Playing with ik_llama params for IQ4_KS_R4 on RTX 5090

#17
by sousekd - opened

In response to discussion here I have been experimenting a bit with some ik_llama params. Sharing for discussion and RTX 5090 owners chasing the best performance.

All tests have been done on Epyc 9355 with single RTX 5090 running Windows, on a fairly recent build of ik_llama:

PS>  .\bin\llama-server --version
version: 3772 (5236c98b)
built with Clang 19.1.5

All tests use -amb 512 and -ctk f16 as lowering these did not bring meaningful performance gain nor ability to offload more layers to GPU. Also, I use --threads 28 for -ub 512 and --threads 32 for higher -ub as it seems to be the best match on my system.

First, the baseline:

PS>  .\bin\llama-sweep-bench.exe `
    --alias $ModelAlias `
    --model $ModelPath `
    --no-mmap `
    -mla 3 -fa -fmoe `
    -amb 512 -b 4096 `
    -ctk f16 `
    -c 32768 `
    -ngl 63 `
    -ot "blk\.(3)\.ffn_.*=CUDA0" `
    -ot exps=CPU `
    --parallel 1 `
    --threads 28 `
    --threads-batch 32 `
    --warmup-batch
PP TG N_KV T_PP s S_PP t/s T_TG s S_TG t/s
512 128 0 3.259 157.12 7.645 16.74
512 128 512 3.151 162.50 7.650 16.73
512 128 1024 3.195 160.26 7.697 16.63
512 128 1536 3.230 158.53 7.664 16.70
512 128 2048 3.325 154.00 7.669 16.69
512 128 2560 3.314 154.49 7.726 16.57
512 128 3072 3.362 152.28 7.711 16.60
512 128 3584 3.399 150.62 7.744 16.53
512 128 4096 3.475 147.32 7.714 16.59
512 128 4608 3.487 146.84 7.745 16.53
512 128 5120 3.520 145.44 7.817 16.37
512 128 5632 3.598 142.29 7.804 16.40
512 128 6144 3.593 142.49 7.869 16.27
512 128 6656 3.841 133.31 7.892 16.22
512 128 7168 3.671 139.46 7.931 16.14
512 128 7680 3.700 138.36 7.925 16.15
512 128 8192 3.766 135.94 7.920 16.16

For all @ubergarm models I tested so far, I always used deafult -ub 512 as higher values resulted in significant S_PP t/s drop on this machine, as shown here:

PS>  .\bin\llama-sweep-bench.exe `
    --alias $ModelAlias `
    --model $ModelPath `
    --no-mmap `
    -mla 3 -fa -fmoe `
    -amb 512 -b 4096 -ub 2048 `
    -ctk f16 `
    -c 32768 `
    -ngl 63 `
    -ot "blk\.(3)\.ffn_.*=CUDA0" `
    -ot exps=CPU `
    --parallel 1 `
    --threads 28 `
    --threads-batch 32 `
    --warmup-batch
PP TG N_KV T_PP s S_PP t/s T_TG s S_TG t/s
2048 512 0 18.917 108.26 30.285 16.91
2048 512 2048 19.237 106.46 30.370 16.86
2048 512 4096 19.540 104.81 30.479 16.80
2048 512 6144 19.852 103.17 30.898 16.57
2048 512 8192 19.688 104.02 31.020 16.51

Interestingly, in the linked discussion @Kebob discovered that passing -op 26,0,27,0,29,0 allows to increase -ub without the performance penalty.
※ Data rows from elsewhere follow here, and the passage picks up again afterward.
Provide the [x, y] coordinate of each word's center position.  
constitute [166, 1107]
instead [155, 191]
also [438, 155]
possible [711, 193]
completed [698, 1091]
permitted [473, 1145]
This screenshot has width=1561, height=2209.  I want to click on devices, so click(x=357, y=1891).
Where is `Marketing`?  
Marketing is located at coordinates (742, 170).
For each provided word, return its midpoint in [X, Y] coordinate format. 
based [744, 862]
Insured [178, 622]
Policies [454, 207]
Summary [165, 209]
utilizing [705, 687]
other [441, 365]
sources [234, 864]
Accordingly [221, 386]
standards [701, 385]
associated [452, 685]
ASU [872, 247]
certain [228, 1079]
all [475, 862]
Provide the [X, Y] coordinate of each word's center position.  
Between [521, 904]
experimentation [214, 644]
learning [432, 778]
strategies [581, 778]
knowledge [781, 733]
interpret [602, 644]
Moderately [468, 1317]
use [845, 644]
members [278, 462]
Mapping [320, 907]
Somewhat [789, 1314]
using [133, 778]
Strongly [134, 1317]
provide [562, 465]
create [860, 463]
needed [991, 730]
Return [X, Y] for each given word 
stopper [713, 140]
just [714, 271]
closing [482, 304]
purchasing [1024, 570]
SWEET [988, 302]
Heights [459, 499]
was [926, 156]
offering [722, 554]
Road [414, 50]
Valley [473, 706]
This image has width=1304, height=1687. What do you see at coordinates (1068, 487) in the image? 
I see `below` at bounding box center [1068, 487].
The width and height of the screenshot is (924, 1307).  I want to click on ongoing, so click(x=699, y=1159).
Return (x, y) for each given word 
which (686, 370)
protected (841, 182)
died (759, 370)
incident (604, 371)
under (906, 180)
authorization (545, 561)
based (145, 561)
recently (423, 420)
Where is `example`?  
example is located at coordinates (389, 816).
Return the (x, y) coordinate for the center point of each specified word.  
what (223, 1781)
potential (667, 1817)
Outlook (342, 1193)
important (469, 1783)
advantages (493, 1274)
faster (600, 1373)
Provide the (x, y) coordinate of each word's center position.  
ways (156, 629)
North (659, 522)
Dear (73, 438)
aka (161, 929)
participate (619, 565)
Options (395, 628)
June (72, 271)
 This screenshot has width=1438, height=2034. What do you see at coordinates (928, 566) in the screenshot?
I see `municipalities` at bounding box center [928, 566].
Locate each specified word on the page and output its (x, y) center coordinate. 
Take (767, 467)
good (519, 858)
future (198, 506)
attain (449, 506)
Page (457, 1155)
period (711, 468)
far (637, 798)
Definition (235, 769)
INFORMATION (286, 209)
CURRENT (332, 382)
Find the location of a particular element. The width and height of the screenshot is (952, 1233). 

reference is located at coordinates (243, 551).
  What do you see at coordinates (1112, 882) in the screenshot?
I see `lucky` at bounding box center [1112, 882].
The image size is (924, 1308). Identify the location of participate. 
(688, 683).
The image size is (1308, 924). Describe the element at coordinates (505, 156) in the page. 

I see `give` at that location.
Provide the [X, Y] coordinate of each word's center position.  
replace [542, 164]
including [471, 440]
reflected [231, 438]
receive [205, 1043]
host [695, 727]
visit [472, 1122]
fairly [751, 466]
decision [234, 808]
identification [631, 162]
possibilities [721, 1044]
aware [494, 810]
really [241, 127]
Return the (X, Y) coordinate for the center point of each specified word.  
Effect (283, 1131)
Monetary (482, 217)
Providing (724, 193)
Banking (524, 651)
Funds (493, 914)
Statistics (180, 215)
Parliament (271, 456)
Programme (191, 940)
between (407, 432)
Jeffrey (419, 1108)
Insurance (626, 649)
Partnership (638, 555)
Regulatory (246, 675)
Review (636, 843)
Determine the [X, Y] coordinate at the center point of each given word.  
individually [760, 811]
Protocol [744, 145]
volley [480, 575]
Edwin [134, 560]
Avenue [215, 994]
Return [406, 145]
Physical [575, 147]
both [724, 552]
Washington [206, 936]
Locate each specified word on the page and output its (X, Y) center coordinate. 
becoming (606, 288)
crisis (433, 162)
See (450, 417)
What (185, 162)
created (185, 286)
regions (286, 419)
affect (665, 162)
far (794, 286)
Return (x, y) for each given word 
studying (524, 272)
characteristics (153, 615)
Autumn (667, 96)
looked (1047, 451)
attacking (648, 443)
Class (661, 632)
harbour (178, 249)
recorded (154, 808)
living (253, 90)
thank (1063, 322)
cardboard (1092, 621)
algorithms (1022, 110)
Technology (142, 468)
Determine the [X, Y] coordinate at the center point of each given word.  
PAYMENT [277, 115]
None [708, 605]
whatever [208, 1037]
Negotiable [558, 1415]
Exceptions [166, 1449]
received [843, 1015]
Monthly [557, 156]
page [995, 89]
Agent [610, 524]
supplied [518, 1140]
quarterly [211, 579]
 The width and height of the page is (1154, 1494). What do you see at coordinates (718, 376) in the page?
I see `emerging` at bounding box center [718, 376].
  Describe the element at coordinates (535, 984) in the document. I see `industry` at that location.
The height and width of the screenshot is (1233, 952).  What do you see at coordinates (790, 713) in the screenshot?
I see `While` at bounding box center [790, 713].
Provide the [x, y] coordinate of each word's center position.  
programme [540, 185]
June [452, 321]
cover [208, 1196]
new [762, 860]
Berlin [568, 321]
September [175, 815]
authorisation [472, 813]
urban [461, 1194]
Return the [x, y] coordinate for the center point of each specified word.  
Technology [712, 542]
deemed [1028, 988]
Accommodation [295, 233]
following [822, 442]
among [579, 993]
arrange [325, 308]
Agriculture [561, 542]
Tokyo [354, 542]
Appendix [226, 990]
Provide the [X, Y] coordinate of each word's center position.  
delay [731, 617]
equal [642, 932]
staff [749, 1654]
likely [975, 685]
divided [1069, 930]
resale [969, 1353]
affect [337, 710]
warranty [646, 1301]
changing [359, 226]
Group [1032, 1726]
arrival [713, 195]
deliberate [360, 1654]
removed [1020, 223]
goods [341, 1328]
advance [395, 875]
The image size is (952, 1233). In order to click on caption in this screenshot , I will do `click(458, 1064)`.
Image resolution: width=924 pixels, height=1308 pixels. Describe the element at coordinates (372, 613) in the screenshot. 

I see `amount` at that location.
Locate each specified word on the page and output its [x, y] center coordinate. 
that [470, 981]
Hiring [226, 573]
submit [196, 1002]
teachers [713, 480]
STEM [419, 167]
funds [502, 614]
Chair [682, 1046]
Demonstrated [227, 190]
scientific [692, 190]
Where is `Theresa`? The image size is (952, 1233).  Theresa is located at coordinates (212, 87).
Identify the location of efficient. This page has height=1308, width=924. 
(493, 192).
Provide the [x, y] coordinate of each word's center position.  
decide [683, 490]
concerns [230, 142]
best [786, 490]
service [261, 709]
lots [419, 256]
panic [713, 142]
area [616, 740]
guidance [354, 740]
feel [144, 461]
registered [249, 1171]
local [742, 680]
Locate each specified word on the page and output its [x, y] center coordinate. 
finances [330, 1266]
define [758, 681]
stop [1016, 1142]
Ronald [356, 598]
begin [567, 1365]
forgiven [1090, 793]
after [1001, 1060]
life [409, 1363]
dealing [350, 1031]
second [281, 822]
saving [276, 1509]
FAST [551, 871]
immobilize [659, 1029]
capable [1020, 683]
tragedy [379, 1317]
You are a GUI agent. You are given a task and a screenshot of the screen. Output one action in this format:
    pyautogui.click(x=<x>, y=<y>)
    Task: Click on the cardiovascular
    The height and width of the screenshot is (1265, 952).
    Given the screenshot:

So I tried:

PS>  .\bin\llama-sweep-bench.exe `
    --alias $ModelAlias `
    --model $ModelPath `
    --no-mmap `
    -mla 3 -fa -fmoe `
    -amb 512 -b 4096 -ub 2048 `
    -ctk f16 `
    -c 32768 `
    -ngl 63 `
    -op 26,0,27,0,29,0 `
    -ot "blk\.(3)\.ffn_.*=CUDA0" `
    -ot exps=CPU `
    --parallel 1 `
    --threads 32 `
    --threads-batch 32 `
    --warmup-batch
PP TG N_KV T_PP s S_PP t/s T_TG s S_TG t/s
2048 512 0 11.815 173.34 29.642 17.27
2048 512 2048 11.708 174.92 29.718 17.23
2048 512 4096 12.538 163.34 30.150 16.98
2048 512 6144 12.409 165.04 30.589 16.74
2048 512 8192 12.902 158.73 30.919 16.56

Looks good to me! Increasing further to -ub 4096 is possible, but increased VRAM usage means there is no longer free VRAM for offloading that single expert layer. When I tried, the performance was about the same:

PS>  .\bin\llama-sweep-bench.exe `
    --alias $ModelAlias `
    --model $ModelPath `
    --no-mmap `
    -mla 3 -fa -fmoe `
    -amb 512 -b 4096 -ub 4096 `
    -ctk f16 `
    -c 32768 `
    -ngl 63 `
    -op 26,0,27,0,29,0 `
    -ot exps=CPU `
    --parallel 1 `
    --threads 32 `
    --threads-batch 32 `
    --warmup-batch
PP TG N_KV T_PP s S_PP t/s T_TG s S_TG t/s
4096 1024 0 23.598 173.57 59.926 17.09
4096 1024 4096 24.347 168.23 59.955 17.08
4096 1024 8192 25.489 160.70 62.189 16.47

That's it. Just a tip to try, and something for @ubergarm to think about, and for @Kebob to know he is not alone seeing this behaviour :). Many thanks to both of you!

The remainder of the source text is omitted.